Won't You be My Neighbor?

If You need A Hug, This Film Is for you

Fred and Daniel.jpg
 

Originally printed in Compass, June 27, 2018.

 

As I sat at the matinee showing of “Won’t You Be My Neighbor?,” Morgan Neville’s documentary on the life and work of  Fred Rogers, throat choking up in the dark, I thought about the myriad ways to discuss the subject of Mister Rogers, and if any of them would do a disservice to the film. It is a measured, self-assured account of a man with a vision who stuck to his principles. It left me with a feeling I’m sure Fred Rogers could have better articulated than I can. It was, after all, a feeling of childhood, of being so overwhelmed by a feeling you don’t know what to do. Was I uplifted or horribly depressed? Or simply deeply touched by such a rarity of kindness that I could not process what I was seeing?

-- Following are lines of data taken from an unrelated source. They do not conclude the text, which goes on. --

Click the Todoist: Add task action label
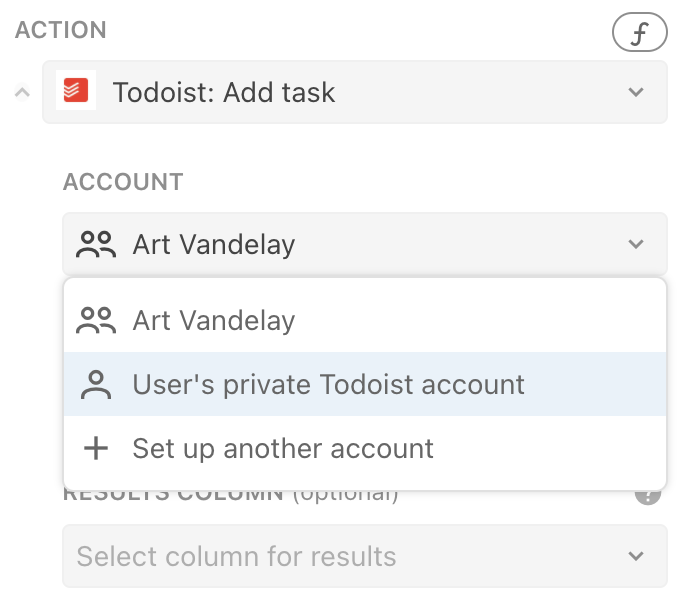 click(x=224, y=93)
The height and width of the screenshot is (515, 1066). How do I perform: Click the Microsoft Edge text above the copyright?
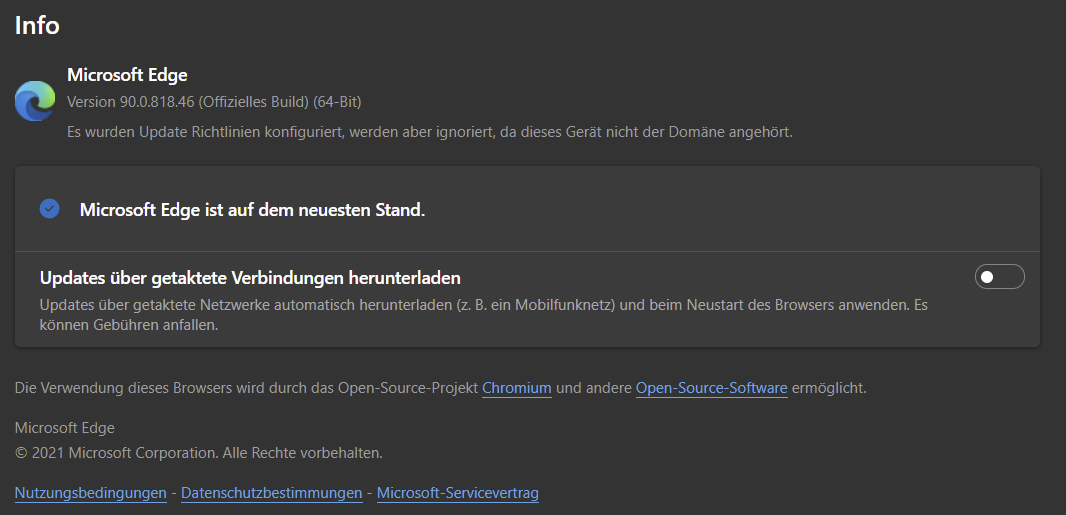(65, 428)
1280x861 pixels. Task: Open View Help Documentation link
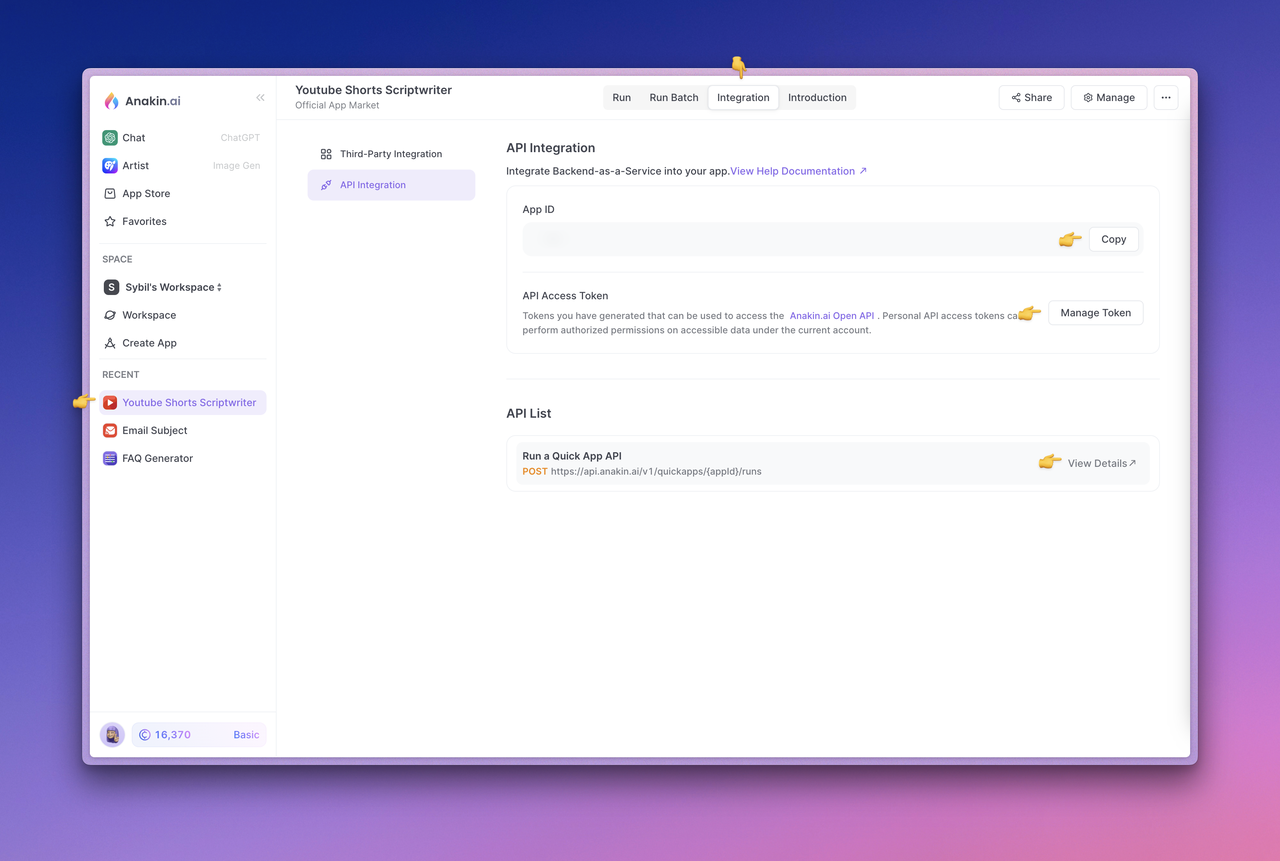(798, 172)
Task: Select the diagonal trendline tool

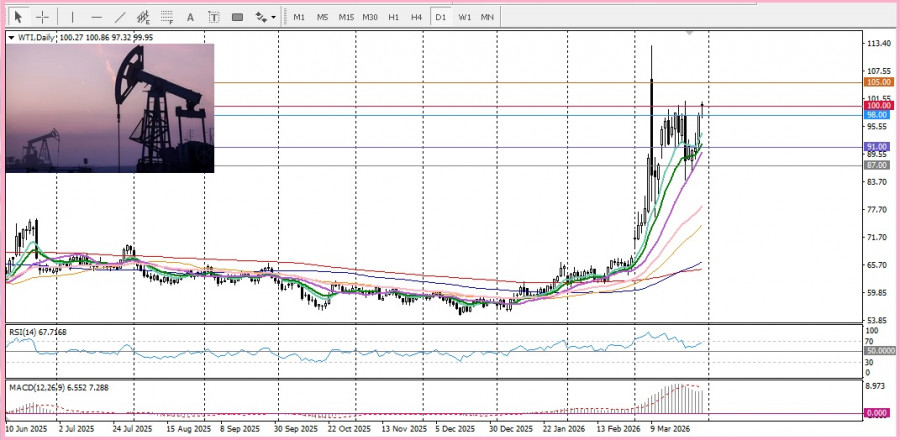Action: coord(120,17)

At this point, revelations of abuse of all kinds are so frequent that I wonder if we will become a culture of constant, and rightful, suspicion. We know more about our public figures, and each other, than we ever hoped to know, and what is seen under the overturned rock is not so easily covered up. Hero-worship maybe become a fool-hardy notion of a naive past. Despite a sharp divide between the left public and the far-right evangelists, there’s still a kind of faith we have all experienced. At one point or another, we have all believed fully in another person, likely someone we never met and will never know. The teen idol whose good looks give way to an imagined romance so attentive and intuitive that no high school boy could compete. Or the singer whose precise lyrics, for a time at least, so fully capture the momentary lows of adjusting to life. The athlete who makes you feel like the bigger, faster version of you. It is a faith based devotion, whether you want to call it that or not. Then you grow up, and your heroes start to look, at best, rather dingy. At worst? Well, when famous names start trending on Twitter, I click with a hope they’ve simply died rather than learn some awful truth. 

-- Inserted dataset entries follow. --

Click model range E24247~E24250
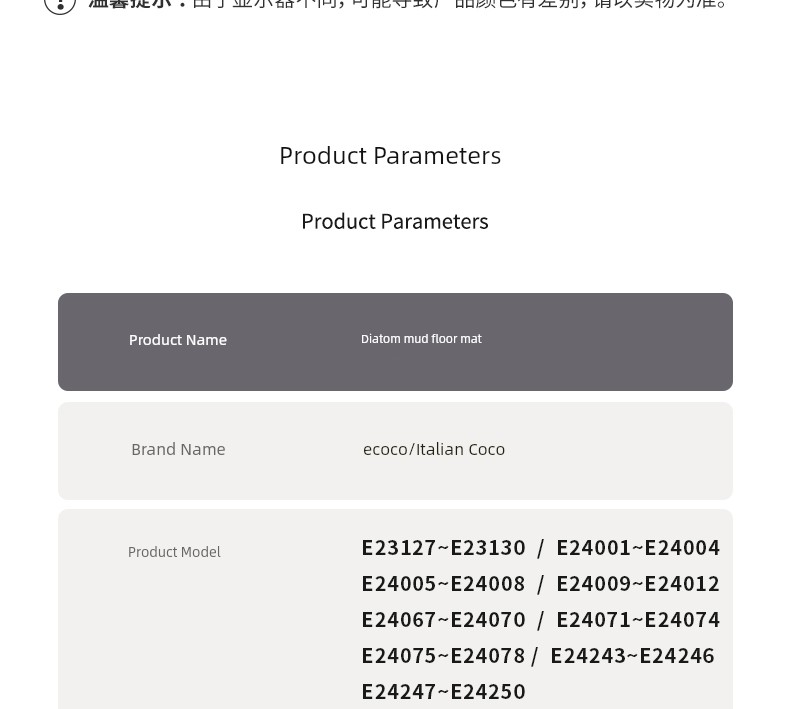The height and width of the screenshot is (709, 790). [x=443, y=691]
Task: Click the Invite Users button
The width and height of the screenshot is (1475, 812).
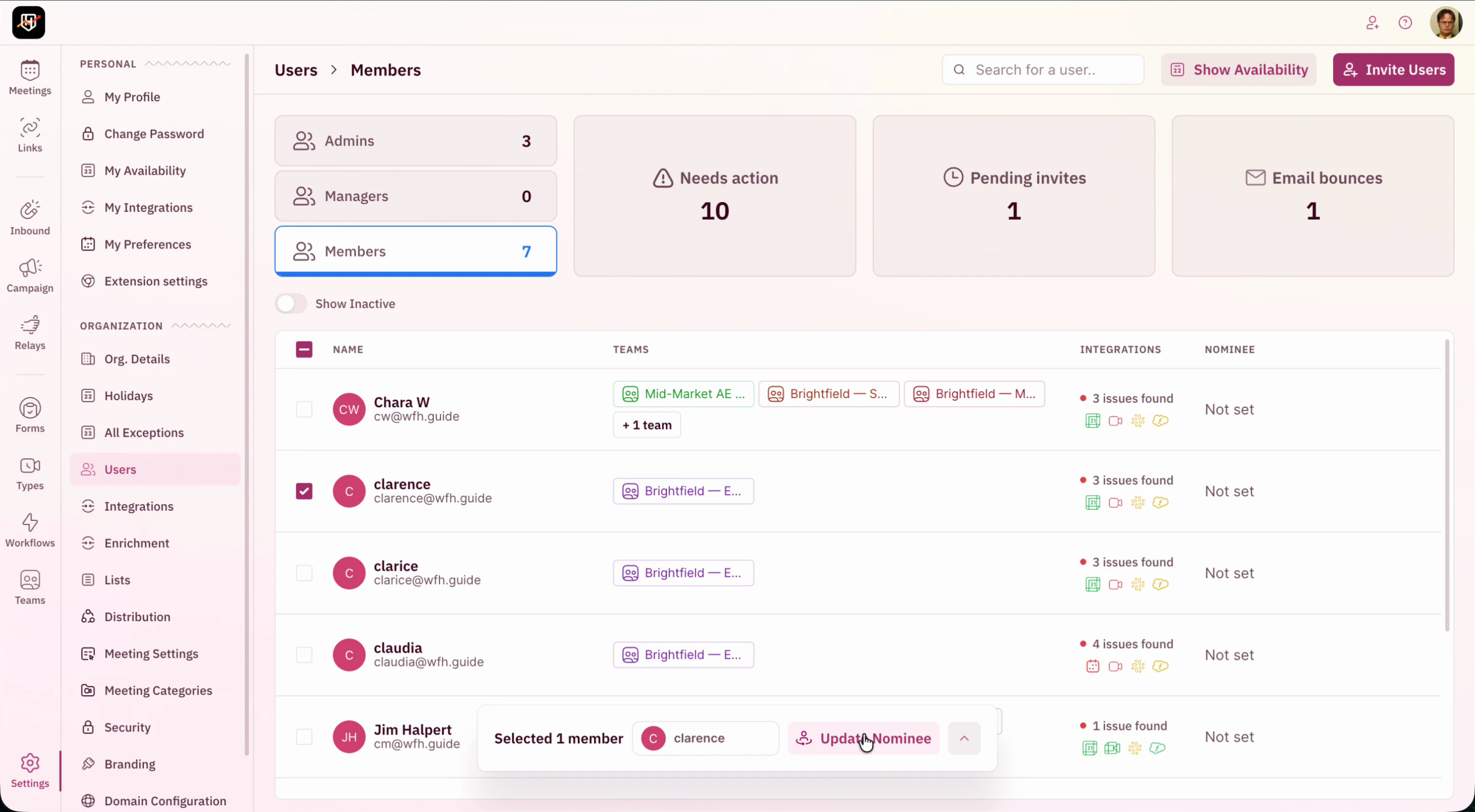Action: tap(1394, 70)
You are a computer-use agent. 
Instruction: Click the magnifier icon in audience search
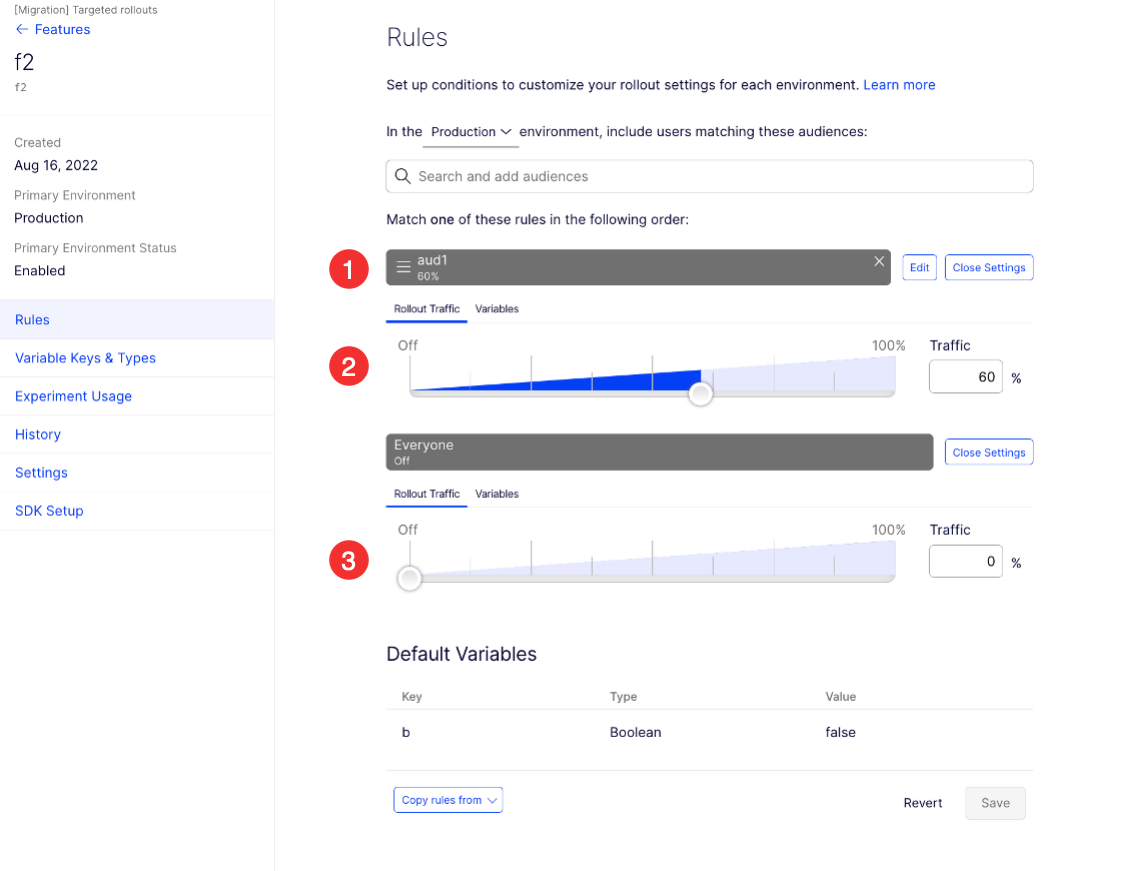(x=403, y=176)
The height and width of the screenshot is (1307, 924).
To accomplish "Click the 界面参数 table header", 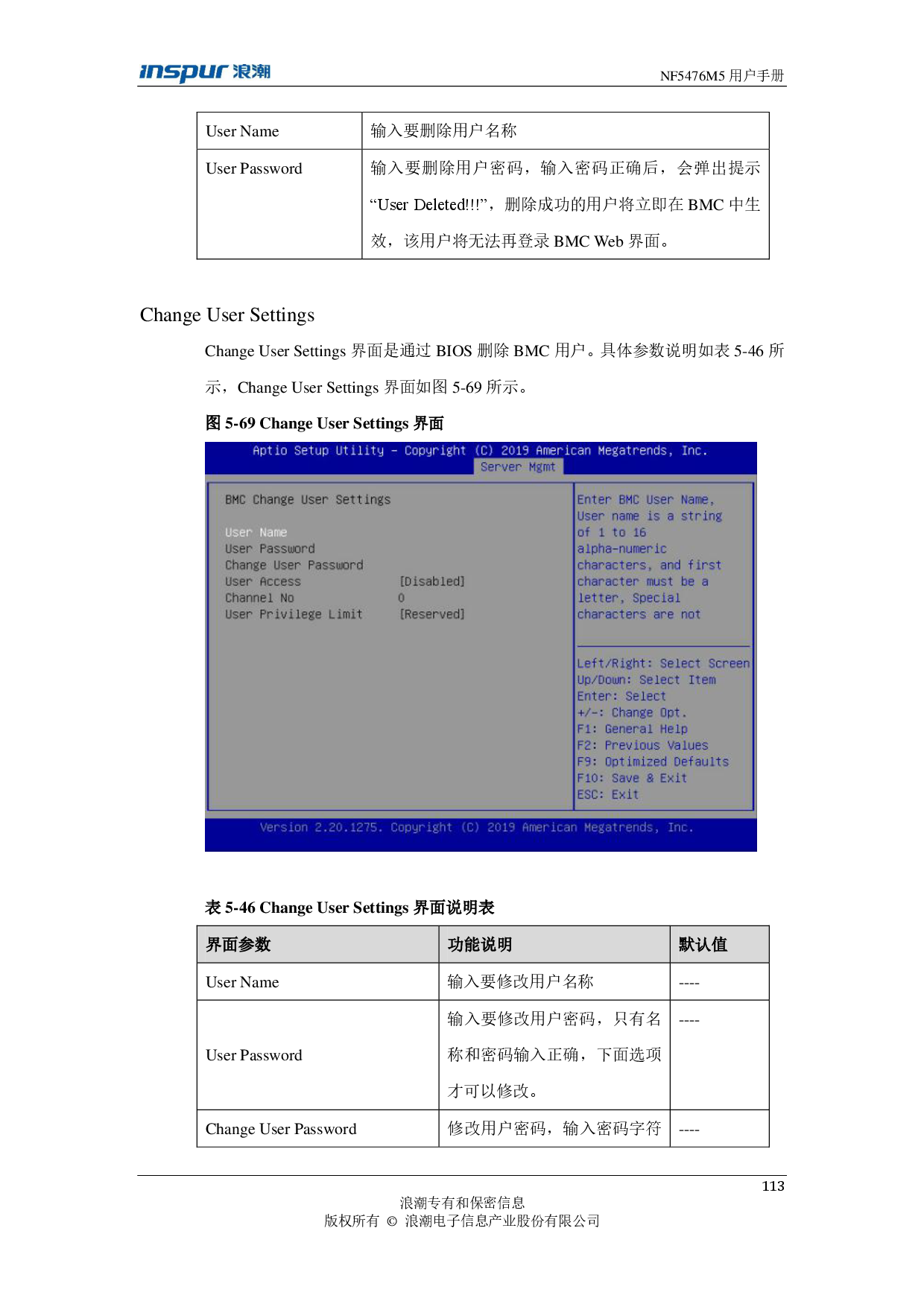I will (x=238, y=945).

What a pure thing it is that Fred Rogers was exactly who he always presented himself to be: a thoughtful man who took seriously the obstacles of childhood. He understood children possess the same strength of emotion as an adult, but do not always have the accessible framework to properly and productively sort through what they feel. 

As a child I was a devoted viewer of “Mister Rogers’ Neighborhood,” on PBS in the 1990s. Rogers’ ties, half-zip sweaters and side-parted hair were more or less my everyday depiction of docile, moneyed, older masculinity. What never occurred to me was that he was really a man of God. 

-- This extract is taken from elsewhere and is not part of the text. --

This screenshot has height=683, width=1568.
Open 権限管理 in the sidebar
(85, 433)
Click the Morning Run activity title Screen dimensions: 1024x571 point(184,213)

As Fred Rogers told many children, “I like you just the way you are.” What a powerful thing it is for a young person to feel they are seen clearly, and accepted.

“Mister Rogers’ Neigborhood” was perhaps not a religious show, but it reflected the best possible model that organized faith can achieve. It was a quiet time of reflection, centered on an uncompromisingly compassionate figure, that helped you feel more at ease with yourself, and kinder and more curious about the world and the different kinds of people that inhabit it. Fred Rogers is not more relevant today. He was always relevant. America has always been frightfully cruel. He guided children through the Vietnam War, through the assassination of Robert Kennedy, and washed his feet with François Scarborough Clemmons while news reports showed owners of public pools dumping chemicals into the water to chase off black swimmers. 

How would Mister Rogers have explained to viewers the treatment of the toddlers and children being held at border camps? What about the current expectation of gun violence at schools? Fred Rogers died just two years after he visibly struggled to explain the horror of 9/11 on screen. What would he have said to children of today? The Kingdom of Make Believe may have shut down, but there is plenty of room, if they are pure of intention, for someone new to take up the job. 

For now, Neville’s sensitively drawn portrait of Rogers further cements his legacy.